In a study done at Shanghai, China which aimed to evaluate the associations between these loci and serum uric acid concentrations, fourteen single nucleotide polymorphisms (SNPs) mapped in or near 11 loci (PDZK1, GCKR, LRP2, SLC2A9, ABCG2, LRRC16A, SLC17A1, SLC17A3, SLC22A11, SLC22A12 and SF1) were genotyped in 2329 Chinese subjects. Serum biochemical parameters including uric acid concentrations were determined. All the variants were analyzed for gender differences since uric acid metabolism differed between genders. The meta-analysis for combined data from both males and females revealed that rs3775948 and rs606458 were associated with the uric acid concentrations P=0.036 and 0.043, respectively. Study concluded that the SLC2A9 rs11722228, SF1 rs606458 and GCKR rs780094 variants modulate uric acid concentrations in Chinese males, while SF1 rs606458 and SLC2A9 rs3775948 are associated with the uric acid concentrations in both Chinese males and females [35].

The genes for the urate transporters, GLUT-9 and ABCG2, which are important modulators of uric acid levels, consistently associate with serum uric acid levels and gout. Although the GWAS association data for SLC22A12 (which encodes URAT1) have been less impressive, many layers of evidence indicate that URAT1 is an essential component of renal urate handing. Loss-of-function mutations in the absorptive transporter genes SLC22A12 or SLC2A9 lead to a dominance of urate secretion and hypouricaemia, whereas loss-in-function or reduction-in-function mutations in the secretory urate transporter genes, ABCG2, SLC17A1 or SLC17A3, cause hyperuricaemia.

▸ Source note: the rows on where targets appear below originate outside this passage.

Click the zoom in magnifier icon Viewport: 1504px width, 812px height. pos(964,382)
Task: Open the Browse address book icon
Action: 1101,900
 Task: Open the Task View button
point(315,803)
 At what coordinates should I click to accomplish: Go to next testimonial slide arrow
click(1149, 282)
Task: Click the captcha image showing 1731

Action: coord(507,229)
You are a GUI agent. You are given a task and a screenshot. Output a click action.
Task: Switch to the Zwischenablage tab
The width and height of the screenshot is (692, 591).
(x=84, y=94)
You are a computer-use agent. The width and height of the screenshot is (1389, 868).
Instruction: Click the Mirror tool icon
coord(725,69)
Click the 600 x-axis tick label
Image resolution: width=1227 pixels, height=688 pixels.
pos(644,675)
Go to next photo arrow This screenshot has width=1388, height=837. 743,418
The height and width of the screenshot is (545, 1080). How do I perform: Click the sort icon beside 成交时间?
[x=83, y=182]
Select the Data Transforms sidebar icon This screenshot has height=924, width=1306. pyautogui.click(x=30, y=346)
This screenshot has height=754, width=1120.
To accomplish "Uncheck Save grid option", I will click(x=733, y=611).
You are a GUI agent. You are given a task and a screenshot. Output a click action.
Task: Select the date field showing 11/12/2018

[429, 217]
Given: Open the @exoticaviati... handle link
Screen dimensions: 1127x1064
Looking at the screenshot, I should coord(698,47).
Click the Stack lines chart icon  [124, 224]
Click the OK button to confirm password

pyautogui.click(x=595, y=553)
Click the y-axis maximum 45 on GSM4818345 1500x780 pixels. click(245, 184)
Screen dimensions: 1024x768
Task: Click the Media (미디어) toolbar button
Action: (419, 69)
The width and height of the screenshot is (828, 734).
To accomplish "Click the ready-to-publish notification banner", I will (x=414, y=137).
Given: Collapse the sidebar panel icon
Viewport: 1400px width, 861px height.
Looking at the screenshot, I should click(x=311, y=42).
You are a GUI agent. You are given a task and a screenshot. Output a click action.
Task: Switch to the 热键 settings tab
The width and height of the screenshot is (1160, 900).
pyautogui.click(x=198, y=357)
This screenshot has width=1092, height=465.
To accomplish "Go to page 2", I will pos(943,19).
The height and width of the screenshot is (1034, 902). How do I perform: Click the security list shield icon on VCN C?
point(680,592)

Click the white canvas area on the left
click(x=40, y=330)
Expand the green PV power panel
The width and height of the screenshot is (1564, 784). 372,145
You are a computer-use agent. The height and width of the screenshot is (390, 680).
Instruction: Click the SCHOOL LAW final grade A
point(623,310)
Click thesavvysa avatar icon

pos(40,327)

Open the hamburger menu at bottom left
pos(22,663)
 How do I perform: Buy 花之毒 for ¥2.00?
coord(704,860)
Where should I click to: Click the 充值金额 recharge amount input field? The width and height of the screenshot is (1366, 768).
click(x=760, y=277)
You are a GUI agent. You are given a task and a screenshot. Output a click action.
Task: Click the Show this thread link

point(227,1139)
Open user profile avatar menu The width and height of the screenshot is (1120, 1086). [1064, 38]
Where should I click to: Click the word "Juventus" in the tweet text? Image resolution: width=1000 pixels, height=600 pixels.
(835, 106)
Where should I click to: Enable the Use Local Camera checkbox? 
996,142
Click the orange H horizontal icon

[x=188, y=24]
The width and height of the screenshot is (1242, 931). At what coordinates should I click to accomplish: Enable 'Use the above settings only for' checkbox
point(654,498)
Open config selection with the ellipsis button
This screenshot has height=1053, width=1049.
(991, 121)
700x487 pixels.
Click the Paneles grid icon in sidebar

These findings indicate that serum uric acid levels are largely determined by the relative balance between urate absorption and secretion across the proximal tubule [36].

Genetics of hypertension

Genetics of hypertension is complex with no known single gene playing a major role, but rather many genes each with mild effects reacting to different environmental stimuli contribute to blood pressure. The heritable component of blood pressure has been documented in familial and twin studies suggesting that 30%-50% of the variance of blood pressure readings is attributable to genetic heritability and about 50% to environmental factors. Early studies in hypertension identified specific enzymes, channels and receptors implicating sodium handling in the regulation of blood pressure. It included genes involved with the renin-angiotensin-aldosterone system controlling blood pressure and salt-water homeostasis, proteins in hormonal regulation of blood pressure and proteins coded by genes involved in the structure and/or regulation of vascular tone (endothelins and their receptors). The field of molecular genetics has revolutionized the study of hypertension by identifying single gene syndromes or Mendelian forms and several candidate genes for blood pressure variance. Genes have been localized to at least 20 chromosome regions. For example, recent GWAS of common genetic variants found 13 single nucleotide polymorphisms (SNPs) or variants in systolic and 20 for diastolic blood pressure readings representing different genes and genetic heterogeneity.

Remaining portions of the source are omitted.